Thereby age, alcohol consumption, physical activity, and fruit and vegetable intake were additionally considered in the statistical models.

Adipose tissue as an endocrine organ produces a wide range of mediators regulating distinct pathways in the crosstalk between liver, skeletal muscle, pancreas and the cardiovascular system [5]. The mode of action of many adipokines released by adipose tissue cells is still largely unknown.

Adiponectin was found to be potentially protective in women irrespective of the obesity status in our study cohort. After adjustment for age, height, and %fat mass, we found sex-differences with higher expression of adiponectin in women than in men. Our results are in line with several studies, which reported sex-differences in adiponectin levels in non-obese persons [61,62,63]. However, we can demonstrate for the first time after a comprehensive adjustment strategy including body composition parameters that adiponectin is an important effect modifier to the sex-specific risk of the MetS.

Our study has several limitations. The study design of an observational cross-sectional study could not report a causality between sex differences in the MetS and adiponectin levels or abdominal adiposity. In various statistical adjustment models, we accounted for various confounders that potentially influence sex effects in the prevalence of the MetS, which is our analysis' strength. Age, body height, alcohol consumption, and fruit and vegetable intake and surrogate parameters of adiposity such as waist circumference were included in the models. Moreover, we cannot ensure that our study is powered enough to detect differences in all the variables described.

Abdominal adiposity was estimated by waist circumference and epicardial fat thickness as feasible and valid parameters for visceral fat [8]. We did not perform CT- or MRI-Scans or use the dual energy X-ray absorptiometry to evaluate the amount of visceral fat or body composition in detail.
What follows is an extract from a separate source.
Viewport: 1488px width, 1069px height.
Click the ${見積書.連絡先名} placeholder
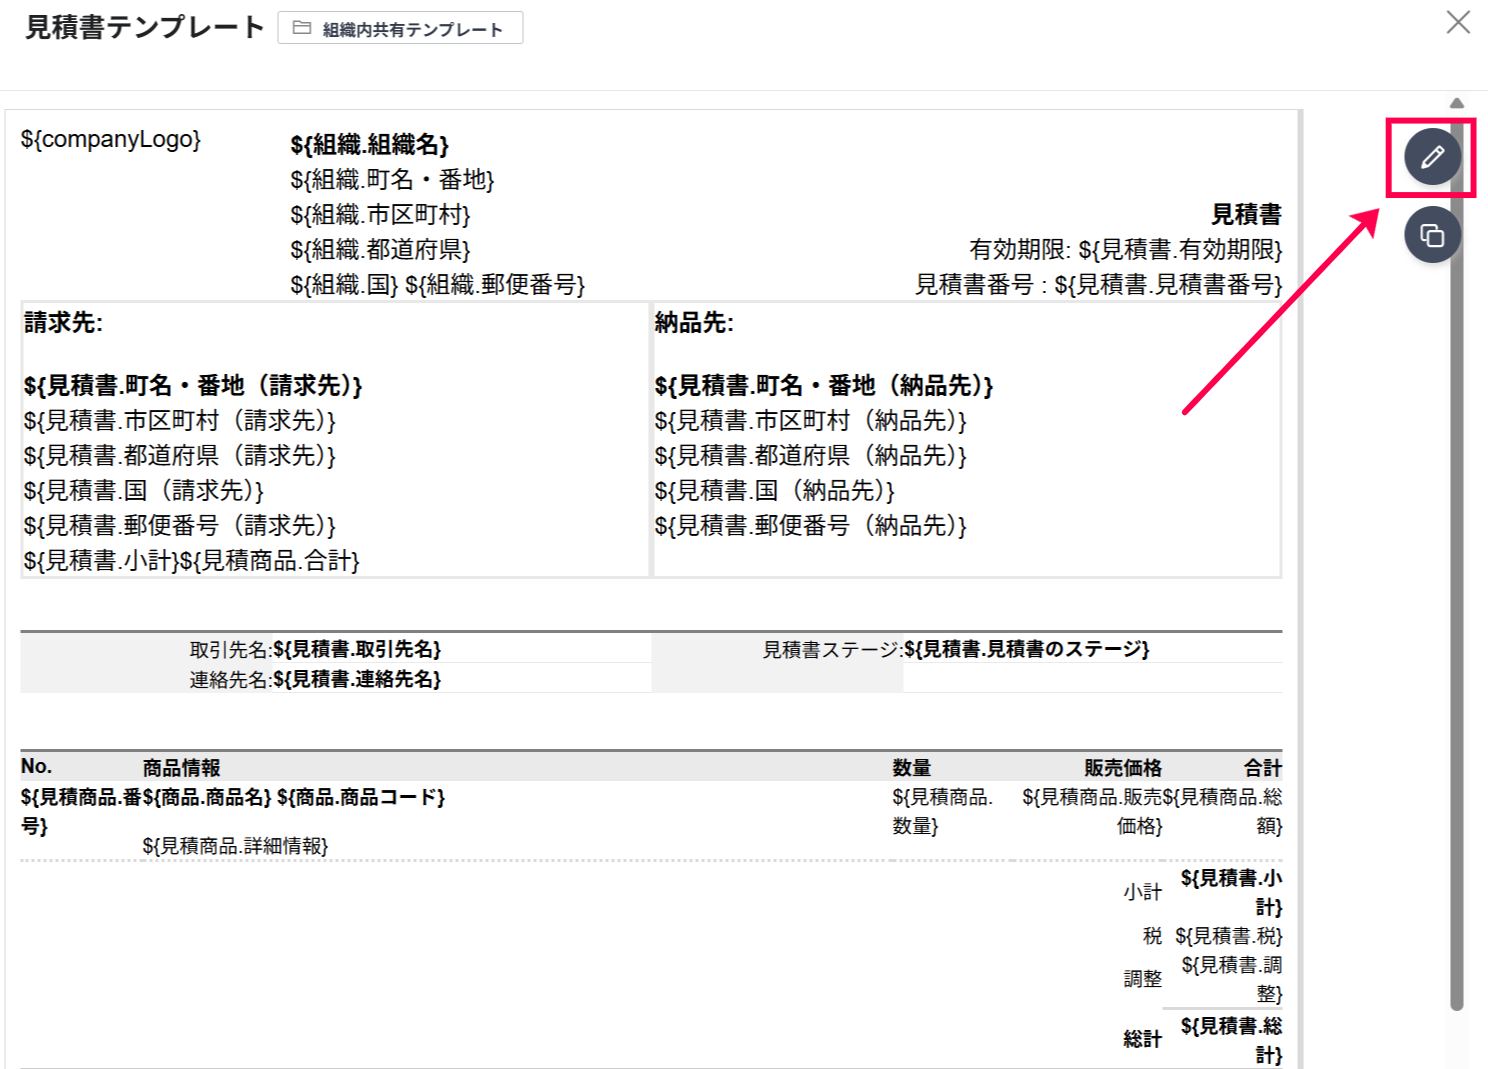pos(356,679)
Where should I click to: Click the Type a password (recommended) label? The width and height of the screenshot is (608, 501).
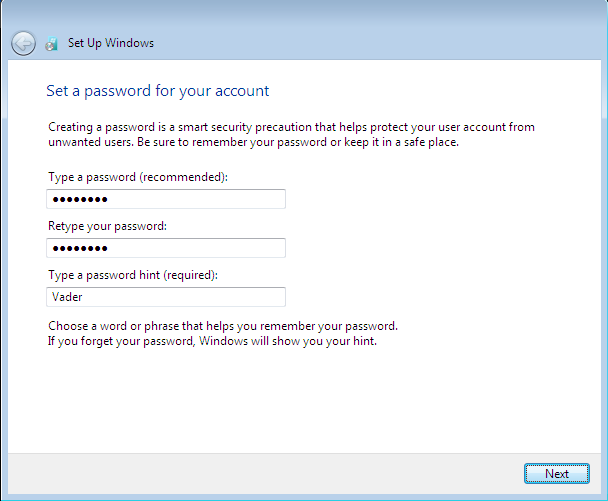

Neither abdominal ultrasound nor elastography were performed to assess fatty liver disease.

We recorded a detailed medical history and evaluation of cardiovascular diseases as well as thromboembolic events, but we didn’t assess comprehensive gynecological or endocrine diseases reflecting hormonal disturbances. There was no significant difference in parity between obese and non-obese women. In detail 70 obese and 22 non-obese women reported a previous pregnancy (p = 0.514, data not shown). Three obese and one non-obese women developed preeclampsia. Abortion was numerically but not significantly higher in obese woman compared to non-obese (n = 22 vs. n = 3, data not shown). We cannot provide other detailed obstetric complications.

Moreover, we have not measured plasma levels of sex hormones and were thus not able to exactly analyze their effects on the MetS prevalence. We also did not survey the menopausal status. However, determining menopausal status is not trivial in epidemiological studies, because the transition from pre-menopause to post-menopause often lasts several years and varies in duration and symptomology. Moreover, there are still no standard definitions to define menopausal status using observational data.

Conclusions

Beyond the degree of adiposity considerable sex differences with regard to body fat distribution may potentially contribute to the prevalence of the MetS and, ultimately cardiovascular disease. It is essential to understand the impact of sex, abdominal adiposity, and adipocytokines on obesity and cardiometabolic diseases. Our study results confirm that women had a more favourable metabolic profile than men despite a higher fatmass/lean mass ratio. In several statistical regression models adjusting for various potential confounding factors, such as lifestyle and body composition, we show that parameters of visceral (unhealthy) adiposity such as waist circumference largely contribute to the sex differences in the prevalence of the MetS independent of the amount of adiposity. Moreover, additional influences of adipokines such as adiponectin, and sex hormones likely contribute to the lower susceptibility to the MetS in women compared to men.